▸ **Task directions**
Please return only the lines from the one with "Viewport: 732px width, 310px" through the final line of the data, unchanged, with pictures omitted.

(Collected data)
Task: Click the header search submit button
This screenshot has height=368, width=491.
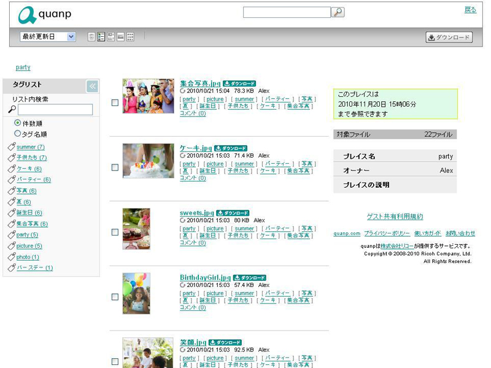Action: pyautogui.click(x=338, y=12)
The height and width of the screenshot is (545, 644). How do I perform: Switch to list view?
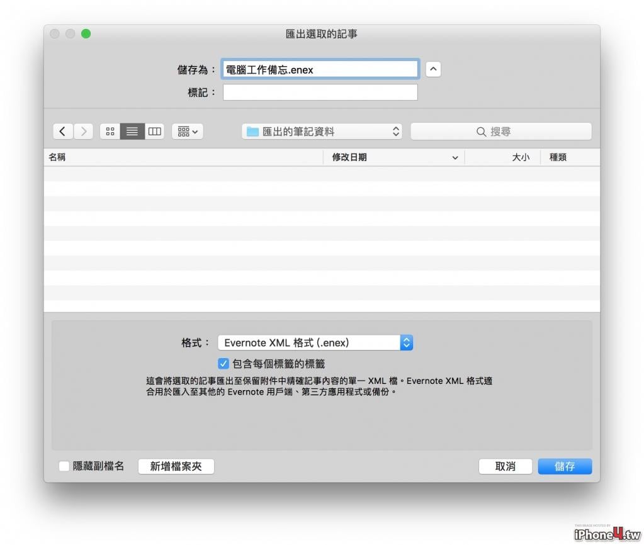(x=132, y=132)
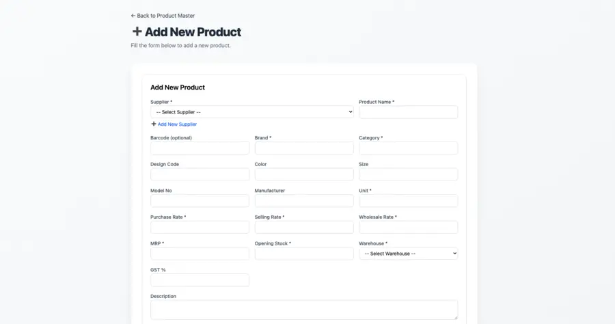Screen dimensions: 615x324
Task: Expand the Select Warehouse dropdown
Action: [408, 254]
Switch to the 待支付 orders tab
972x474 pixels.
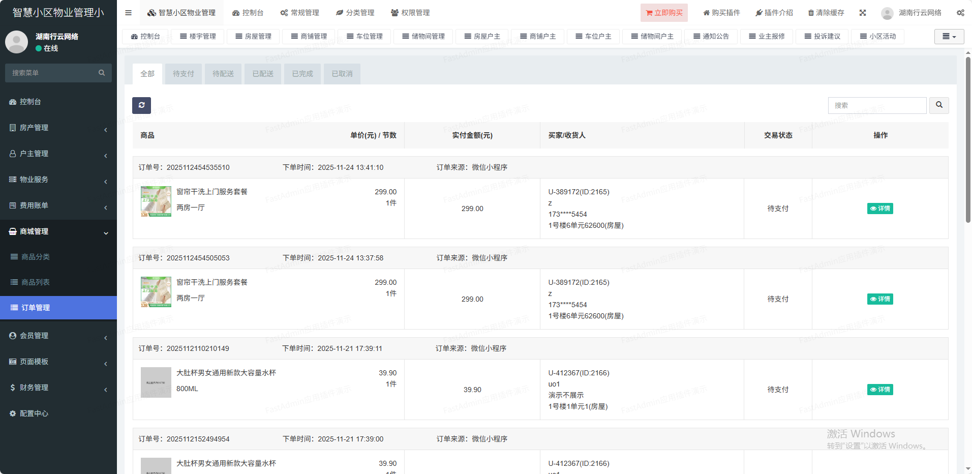coord(183,74)
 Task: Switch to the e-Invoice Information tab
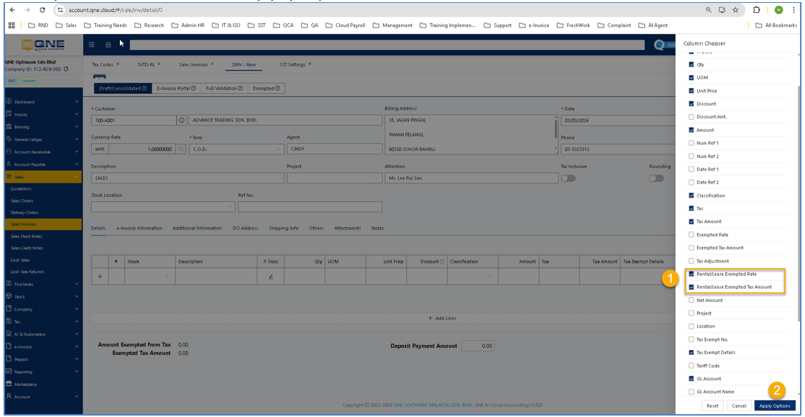139,228
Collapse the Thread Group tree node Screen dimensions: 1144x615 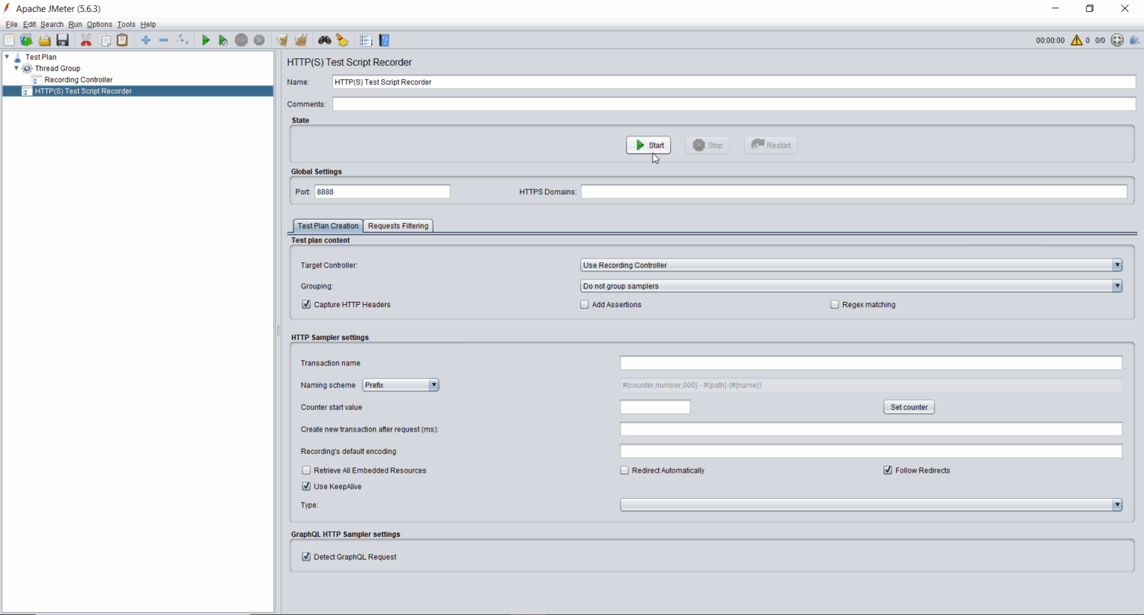click(x=16, y=68)
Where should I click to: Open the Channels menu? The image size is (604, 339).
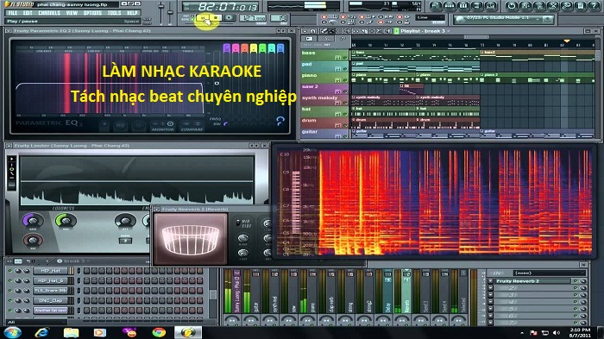[x=49, y=13]
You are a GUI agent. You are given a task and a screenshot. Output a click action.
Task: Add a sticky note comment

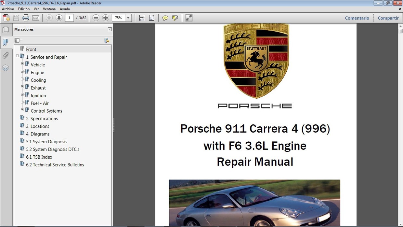point(165,18)
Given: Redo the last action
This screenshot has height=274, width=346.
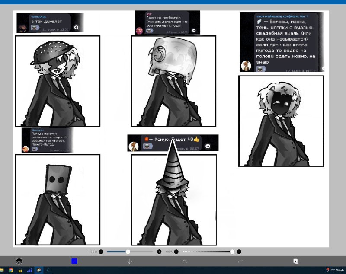Looking at the screenshot, I should tap(240, 261).
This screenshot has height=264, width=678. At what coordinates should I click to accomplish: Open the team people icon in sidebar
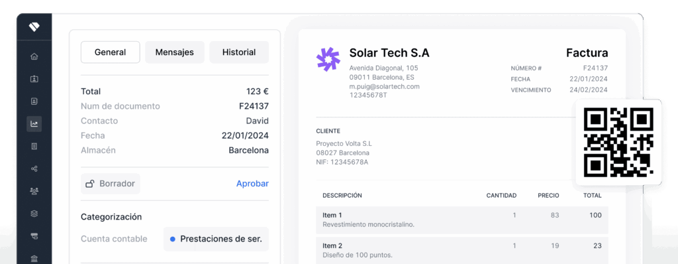coord(34,191)
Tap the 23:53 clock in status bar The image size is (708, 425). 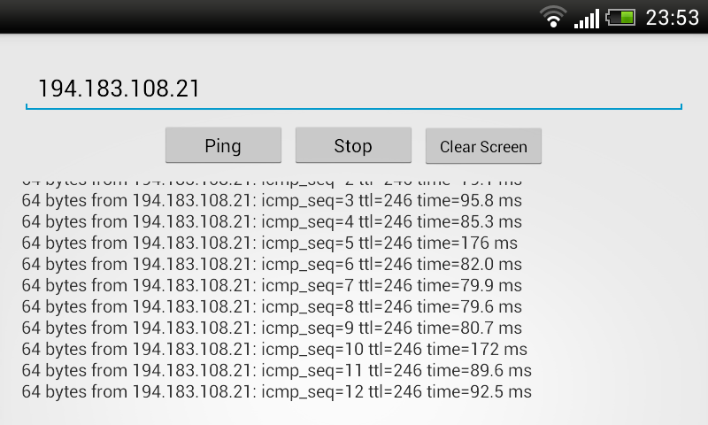pyautogui.click(x=673, y=18)
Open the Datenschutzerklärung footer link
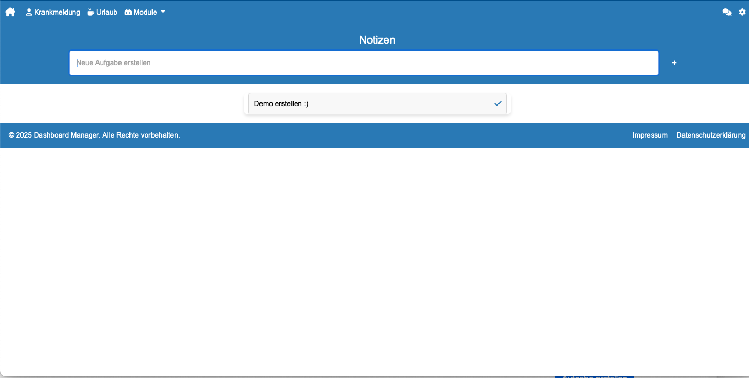Screen dimensions: 749x378 click(711, 135)
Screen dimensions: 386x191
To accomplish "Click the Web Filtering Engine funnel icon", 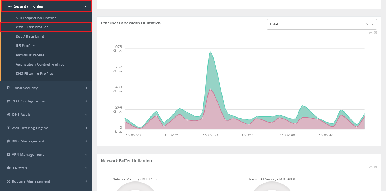I will [x=8, y=128].
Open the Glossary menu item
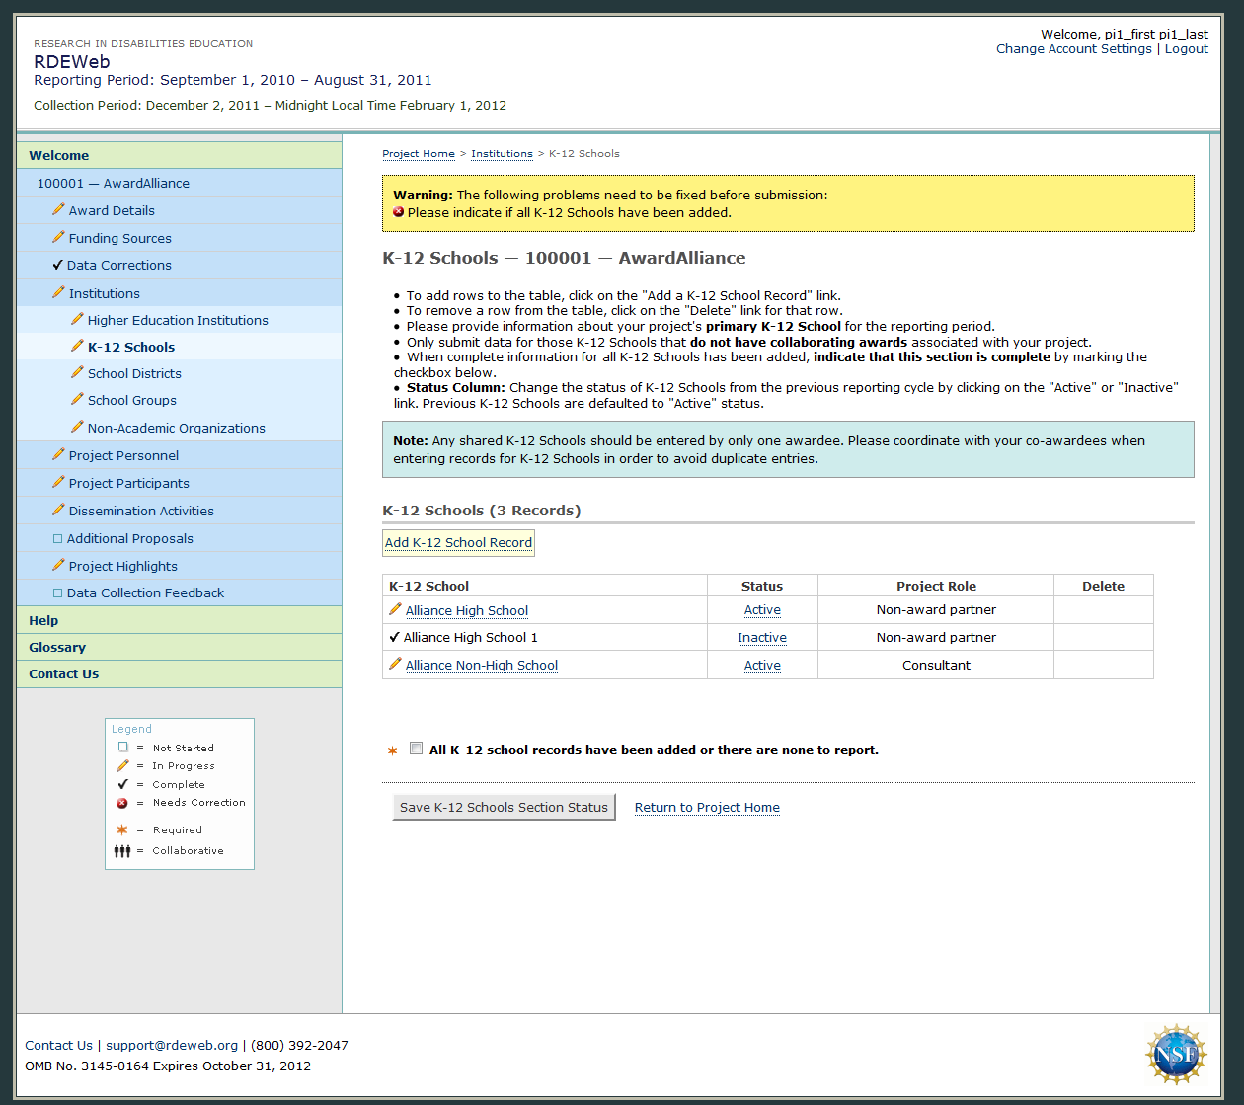The image size is (1244, 1105). click(x=57, y=647)
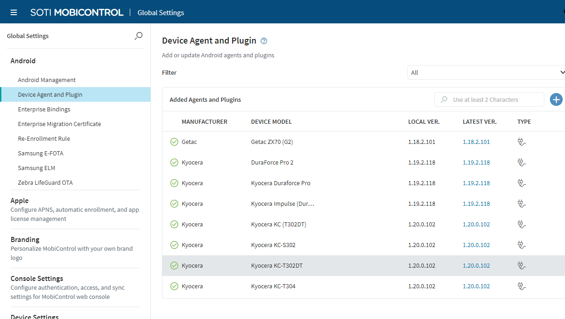Click the plug type icon for DuraForce Pro 2

521,163
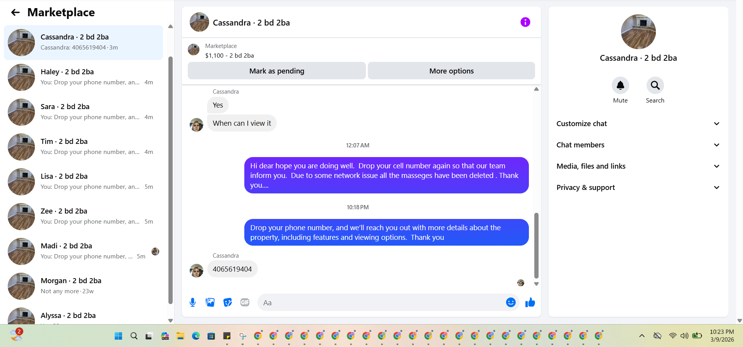Click the microphone voice clip icon
The image size is (743, 347).
[192, 303]
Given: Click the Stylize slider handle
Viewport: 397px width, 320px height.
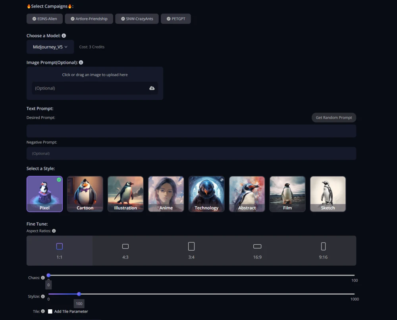Looking at the screenshot, I should click(x=79, y=294).
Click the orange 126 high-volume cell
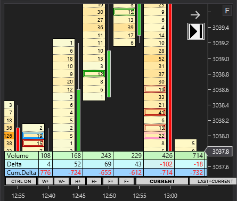The width and height of the screenshot is (237, 201). [x=9, y=136]
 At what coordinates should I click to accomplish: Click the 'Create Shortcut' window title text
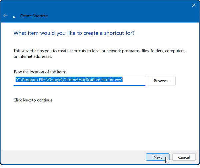(34, 16)
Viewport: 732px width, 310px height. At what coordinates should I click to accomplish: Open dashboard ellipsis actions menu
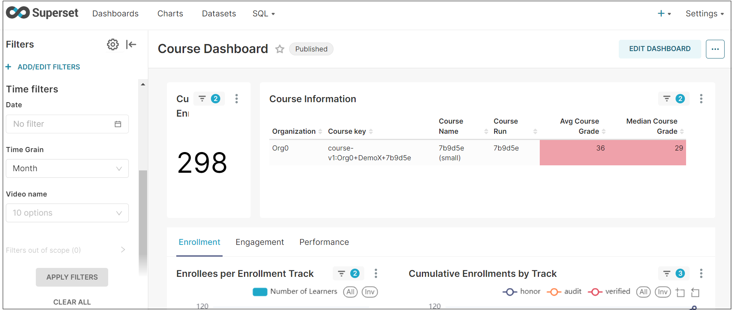(x=715, y=49)
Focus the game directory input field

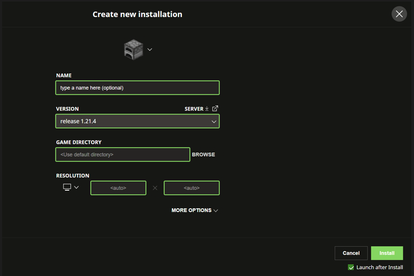(x=123, y=155)
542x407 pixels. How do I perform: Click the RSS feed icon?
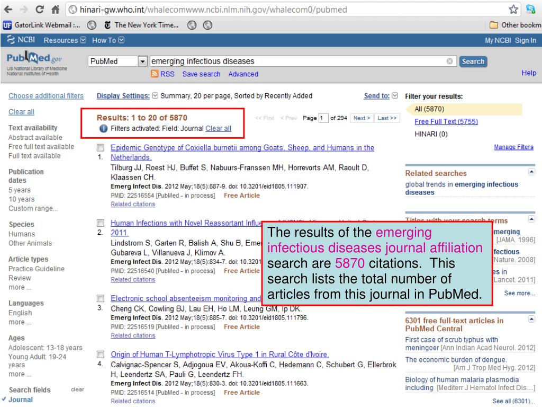click(155, 74)
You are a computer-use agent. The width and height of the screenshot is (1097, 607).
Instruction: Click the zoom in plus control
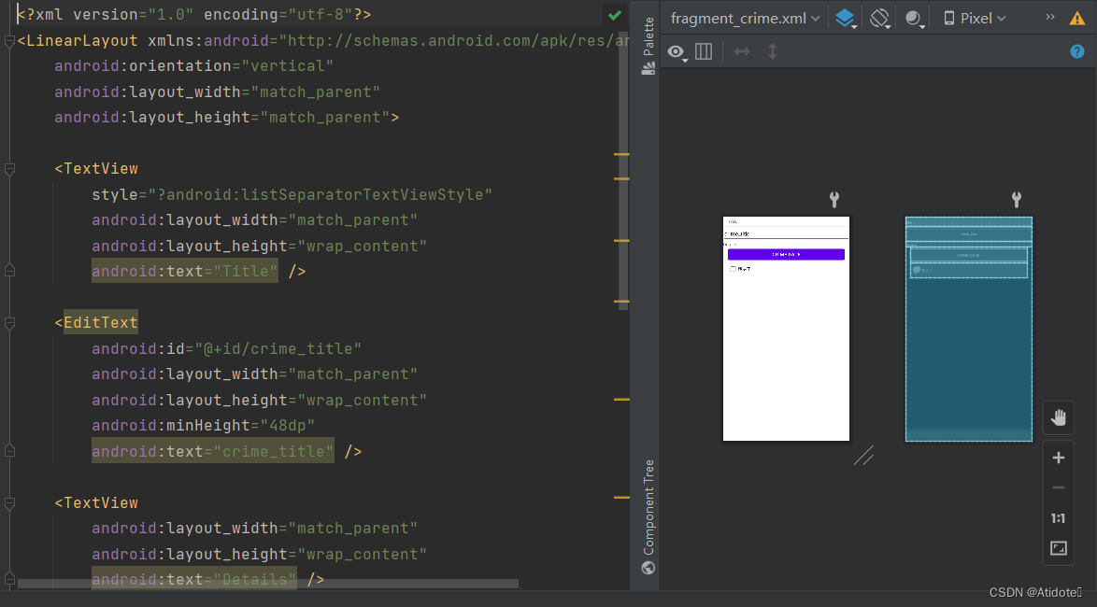pos(1058,458)
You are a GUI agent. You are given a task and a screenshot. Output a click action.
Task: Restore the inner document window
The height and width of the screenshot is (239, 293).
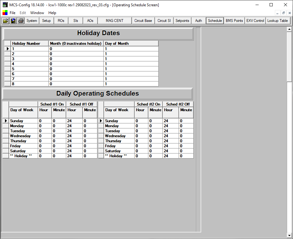pyautogui.click(x=283, y=13)
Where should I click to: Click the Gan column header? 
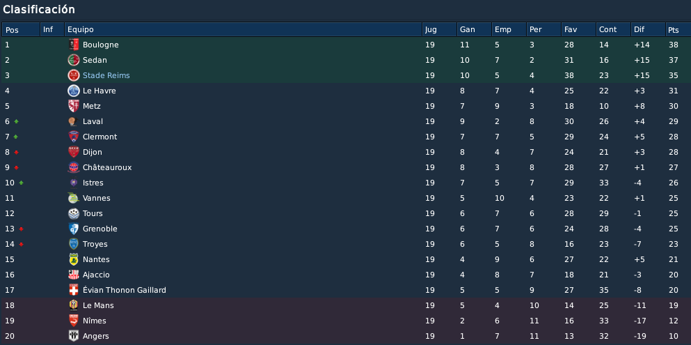pyautogui.click(x=474, y=29)

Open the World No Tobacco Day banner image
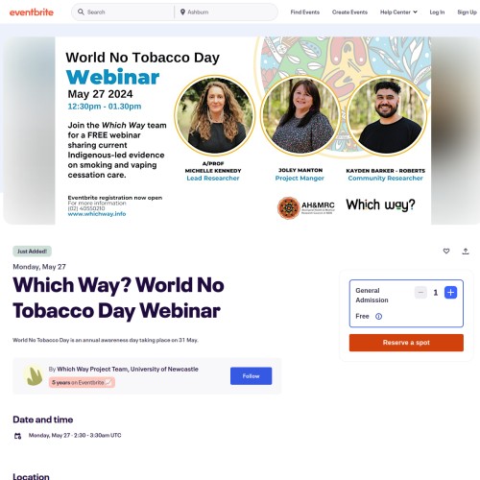[243, 131]
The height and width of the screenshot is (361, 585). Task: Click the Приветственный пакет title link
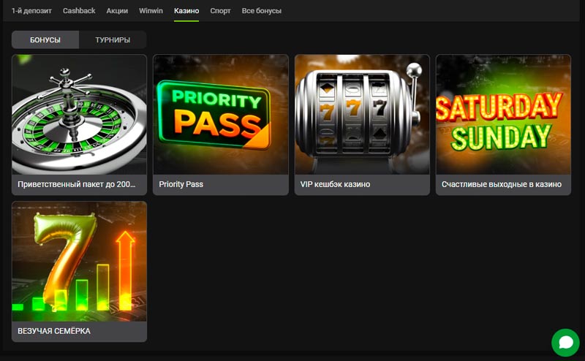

▸ **Output**
Viewport: 732px width, 310px height. At what coordinates should I click to accomplish: Open dashboard ellipsis actions menu
(x=715, y=49)
Focus the game directory input field

(x=123, y=155)
542x407 pixels. How do I perform: Click the RSS feed icon?
click(155, 74)
You are a computer-use agent. The width and height of the screenshot is (1097, 607).
Instruction: Click the zoom in plus control
pos(1058,458)
You are a GUI agent. You are given a task and a screenshot. Output a click action.
Task: Restore the inner document window
The height and width of the screenshot is (239, 293).
pyautogui.click(x=283, y=13)
Where should I click to: Click the Gan column header? 
pyautogui.click(x=474, y=29)

Open the World No Tobacco Day banner image
[243, 131]
The height and width of the screenshot is (361, 585). Task: Click the Приветственный пакет title link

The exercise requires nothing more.